Tony Isabella Calls For TeeSpring Boycott Over Uncompensated Godzilla Artwork
Comic book creator Tony Isabella recently purchased a Godzilla sweatshirt from TeeSpring, only to learn that it apparently featured artwork by Todd Tennant without permission or compensation.
Earlier this week, Isabella was pleased with a Godzilla-themed holiday sweatshirt he purchased from an online tee store, TeeSpring. He wrote, "THINGS THAT MAKE ME HAPPY: Getting a jump on Christmas with my Limited Edition Hanes Crewneck Godzilla Sweatshirt from Teespring. Kaiju Claus is coming to town! 9-30-17."

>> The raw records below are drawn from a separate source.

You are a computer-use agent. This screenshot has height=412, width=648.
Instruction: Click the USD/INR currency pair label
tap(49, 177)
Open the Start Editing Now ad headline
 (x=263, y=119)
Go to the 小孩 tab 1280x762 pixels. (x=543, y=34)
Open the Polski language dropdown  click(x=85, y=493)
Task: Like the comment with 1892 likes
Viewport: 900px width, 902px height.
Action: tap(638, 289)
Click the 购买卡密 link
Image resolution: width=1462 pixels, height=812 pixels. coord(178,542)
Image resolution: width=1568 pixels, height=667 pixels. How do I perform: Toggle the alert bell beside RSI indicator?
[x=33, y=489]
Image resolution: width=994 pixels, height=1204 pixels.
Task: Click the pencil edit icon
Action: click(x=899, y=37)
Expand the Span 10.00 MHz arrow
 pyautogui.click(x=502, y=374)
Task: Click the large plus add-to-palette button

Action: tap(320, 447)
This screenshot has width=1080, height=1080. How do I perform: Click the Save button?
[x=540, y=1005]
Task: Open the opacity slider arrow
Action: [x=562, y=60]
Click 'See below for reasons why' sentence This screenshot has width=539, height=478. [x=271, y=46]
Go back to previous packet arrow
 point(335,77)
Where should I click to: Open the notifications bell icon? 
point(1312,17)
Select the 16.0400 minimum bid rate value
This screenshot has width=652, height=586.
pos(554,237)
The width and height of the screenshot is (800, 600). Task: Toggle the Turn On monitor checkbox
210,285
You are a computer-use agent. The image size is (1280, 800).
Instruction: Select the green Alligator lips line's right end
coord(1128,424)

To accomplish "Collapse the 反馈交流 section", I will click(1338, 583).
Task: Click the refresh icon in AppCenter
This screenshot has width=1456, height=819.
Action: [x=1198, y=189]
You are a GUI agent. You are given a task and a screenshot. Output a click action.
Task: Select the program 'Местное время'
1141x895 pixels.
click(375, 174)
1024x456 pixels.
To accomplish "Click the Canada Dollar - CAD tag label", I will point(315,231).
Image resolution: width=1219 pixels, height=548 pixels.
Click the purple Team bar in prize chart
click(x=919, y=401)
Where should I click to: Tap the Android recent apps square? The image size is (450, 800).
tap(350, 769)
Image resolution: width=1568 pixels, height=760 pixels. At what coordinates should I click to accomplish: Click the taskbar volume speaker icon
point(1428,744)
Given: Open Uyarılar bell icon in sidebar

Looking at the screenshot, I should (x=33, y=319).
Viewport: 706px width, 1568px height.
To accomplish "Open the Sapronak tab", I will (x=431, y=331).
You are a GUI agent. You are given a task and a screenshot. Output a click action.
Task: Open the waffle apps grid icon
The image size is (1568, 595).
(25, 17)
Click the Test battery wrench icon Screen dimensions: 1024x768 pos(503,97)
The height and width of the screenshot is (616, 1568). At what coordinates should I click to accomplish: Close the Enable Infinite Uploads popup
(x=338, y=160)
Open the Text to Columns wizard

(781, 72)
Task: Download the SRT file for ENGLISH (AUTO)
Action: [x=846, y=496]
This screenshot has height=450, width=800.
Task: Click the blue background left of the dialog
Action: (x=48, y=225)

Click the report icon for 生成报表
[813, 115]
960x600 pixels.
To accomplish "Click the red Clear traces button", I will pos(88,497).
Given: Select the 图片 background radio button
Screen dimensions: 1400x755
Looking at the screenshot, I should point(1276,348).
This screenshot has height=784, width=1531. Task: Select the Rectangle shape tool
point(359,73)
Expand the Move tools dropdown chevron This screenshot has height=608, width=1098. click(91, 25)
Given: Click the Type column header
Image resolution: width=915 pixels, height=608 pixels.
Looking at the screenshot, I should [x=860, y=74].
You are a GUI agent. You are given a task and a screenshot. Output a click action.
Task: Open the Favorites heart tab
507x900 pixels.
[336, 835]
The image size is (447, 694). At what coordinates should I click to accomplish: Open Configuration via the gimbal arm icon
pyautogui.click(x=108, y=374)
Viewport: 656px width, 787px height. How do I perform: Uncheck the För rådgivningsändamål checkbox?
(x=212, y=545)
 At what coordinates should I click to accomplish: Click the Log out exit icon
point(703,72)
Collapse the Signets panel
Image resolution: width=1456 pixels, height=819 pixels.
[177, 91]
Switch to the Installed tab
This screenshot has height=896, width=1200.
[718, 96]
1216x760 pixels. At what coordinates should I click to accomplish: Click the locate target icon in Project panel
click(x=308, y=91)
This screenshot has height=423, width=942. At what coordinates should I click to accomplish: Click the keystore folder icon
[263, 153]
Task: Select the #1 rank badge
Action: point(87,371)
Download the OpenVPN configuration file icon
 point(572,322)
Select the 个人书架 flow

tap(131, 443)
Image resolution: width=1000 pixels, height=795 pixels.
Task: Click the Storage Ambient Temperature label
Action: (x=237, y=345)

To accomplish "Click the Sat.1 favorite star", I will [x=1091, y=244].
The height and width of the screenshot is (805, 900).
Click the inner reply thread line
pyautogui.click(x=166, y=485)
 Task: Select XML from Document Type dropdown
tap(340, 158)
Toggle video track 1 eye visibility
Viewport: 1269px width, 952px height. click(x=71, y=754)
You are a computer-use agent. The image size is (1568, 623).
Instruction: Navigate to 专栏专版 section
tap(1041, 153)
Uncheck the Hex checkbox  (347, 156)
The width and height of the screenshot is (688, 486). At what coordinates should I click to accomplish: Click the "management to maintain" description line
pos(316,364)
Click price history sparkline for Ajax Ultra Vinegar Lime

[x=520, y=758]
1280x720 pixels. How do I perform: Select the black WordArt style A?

But soon after, in the comments of his Facebook post, comic book artist Matt Frank informed Isabella that the Godzilla on the sweatshirt appeared to be artwork by artist Todd Tennant, which is posted online at Tennant's website, American Kaiju. Tennant soon arrived to confirm and post his original drawing:
Isabella replied that he would stop buying from the company if they didn't compensate Tennant for the artwork, and offered to send Tennant a check himself for the cost of the shirt. Tennant said that TeeSpring didn't offer to pay him or ask his permission to use the artwork.
In a follow-up post, Isabella announced that he still hadn't heard back from TeeSpring after reporting the issue to them, and urged a boycott of the company until action is taken. "I have emailed TeeSpring insisting they compensate Todd Tennant for his art, which they pirated for the Godzilla sweatshirt I showed the other day," Isabella posted. "I told them I would buy no further TeeSpring product until they made this right…and that I would ask my online fans, friends and followers to do the same."
Isabella said he would update fans if TeeSpring responded within the 24-hour period their automated response promised.
TeeSpring, like many T-shirt flash sites, has an extensive section in their terms of services, pictured in the screenshots above and below, laying out a laissez-faire approach to dealing with intellectual property rights infringements, both pushing responsibility for verifying rights onto sellers and providing an intellectual property complaint form which the terms specify can only be used by the person or company that legally holds the rights to the property, or their legally appointed representative.
The policy would seem to exclude Isabella from being able to file the complaint, and making things even murkier, it's unclear whether it's Tennant who created the artwork, or the holders of the Godzilla merchandizing rights, or both, who would actually be eligible to file a complaint. Unfortunately, the rigorousness of the claim process combined with the limited-time nature of many of the sales could make it impractical to enforce a claim before the sale is over.
UPDATE: After writing the above article, but before publication, Isabella posted an update this morning to say that TeeSpring responded to his complaint, which read:
Thank you for reporting a potential copyright violation to us. Please note that Teespring is a platform which is utilized by third party sellers who design and promote these campaigns on the platform. The campaign that you reported to us belongs to a third party creator. We do, however, take copyright violation on our platform very seriously.
Please use the "Report this Campaign" button that is shown on every campaign page to flag this campaign to our dedicated department. This button allows you to report a campaign that violates any of our policies. These flags will then be reviewed and appropriate action will be taken. Thanks for your vigilance.
Isabella said that he will not be able to follow up for a few days.